Before diving into the world of artificial intelligence, it is necessary to understand what made Ilan such a popular Expert Advisor in the 2010s. The key idea of its work was the concept of averaging positions. When the price moved against the open position, the Expert Advisor would not close the loss, but added new orders, improving the average entry price.

Here is a simplified code snippet illustrating this logic:

// Simplified averaging logic in the original Ilan
if(positionCount == 0) {
   // Opening first position on signal
   if(OpenSignal()) {
      OpenPosition(ORDER_TYPE_BUY, StartLot);
   }
} else {
   // Calculating level for averaging
   double averagePrice = CalculateAveragePrice();
   double gridLevel = averagePrice - GridSize * Point();
   
   // If price has reached grid level, add position
   if(Bid <= gridLevel) {
      double newLot = StartLot * MathPow(LotMultiplier, positionCount);
      OpenPosition(ORDER_TYPE_BUY, newLot);
   }
   
   // Checking for closing of all TP positions
   if(Bid >= averagePrice + TakeProfit * Point()) {
      CloseAllPositions();
   }
}

The Magic of Martingale: Why traders fell in love with Ilan

The popularity of Ilan can be explained by several factors. First of all, its work was intuitive even to novice traders. In a sideways market, the system showed almost magical results — every price fluctuation turned into a source of profit. Averaging positions made it possible to "save" trades that were initially at a loss, creating a trader's feeling of invincibility of the architecture.

Another attractive factor was the feature to customize the strategy using a minimal set of parameters:

// Key parameters of Ilan Expert Advisor
input double   StartLot = 0.01;          // Initial lot size
input double   LotMultiplier = 1.5;      // Lot multiplier for each new position
input int      GridSize = 30;            // Grid size in points
input int      TakeProfit = 40;          // Profit for closing all positions
input int      MaxPositions = 10;        // Maximum number of positions to open

This simplicity of setup created the illusion of control. The trader could experiment with different combinations of parameters, achieving impressive results based on historical data.

Attempts at evolution: What has changed in Ilan 2.0

In Ilan 2.0, developers tried to solve some of these problems. Dynamic calculation of the grid step based on market volatility, work with several currency pairs and analysis of their correlation, additional filters for opening positions and protection mechanisms against excessive losses have been added.

// Dynamic calculation of grid step in Ilan 2.0
double CalculateGridStep(string symbol) {
   double atr = iATR(symbol, PERIOD_CURRENT, ATR_Period, 0);
   return atr * ATR_Multiplier;
}

// Protective mechanism to limit losses
bool EquityProtection() {
   double currentEquity = AccountInfoDouble(ACCOUNT_EQUITY);
   double maxAllowedDrawdown = AccountInfoDouble(ACCOUNT_BALANCE) * MaxDrawdownPercent / 100.0;
   
   if(AccountInfoDouble(ACCOUNT_BALANCE) - currentEquity > maxAllowedDrawdown) {
      CloseAllPositions();
      return true;
   }
   return false;
}

These improvements did make the system more resilient, but they did not solve the fundamental problem of lack of adaptability. Ilan 2.0 was still based on static rules and could not learn from its experience or adapt to changing market conditions.

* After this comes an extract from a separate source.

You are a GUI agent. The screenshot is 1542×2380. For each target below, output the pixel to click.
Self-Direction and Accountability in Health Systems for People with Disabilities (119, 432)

Why did traders keep using Ilan

Despite obvious disadvantages, many traders continued to use Ilan and its modifications. This is due to a number of psychological factors. Those who went broke were usually silent, while successful stories were actively published. Traders would notice successful periods and ignored the warning signs. It seemed that fine-tuning the parameters could solve all the problems. In addition, the Martingale strategy activated the same psychological triggers as gambling.

To be fair, it's worth noting that in certain market conditions — especially during periods of low volatility and sideways movement — the EA could actually show impressive results for a long time. The problem was that market conditions would inevitably change, and the expert advisor did not adapt to these changes.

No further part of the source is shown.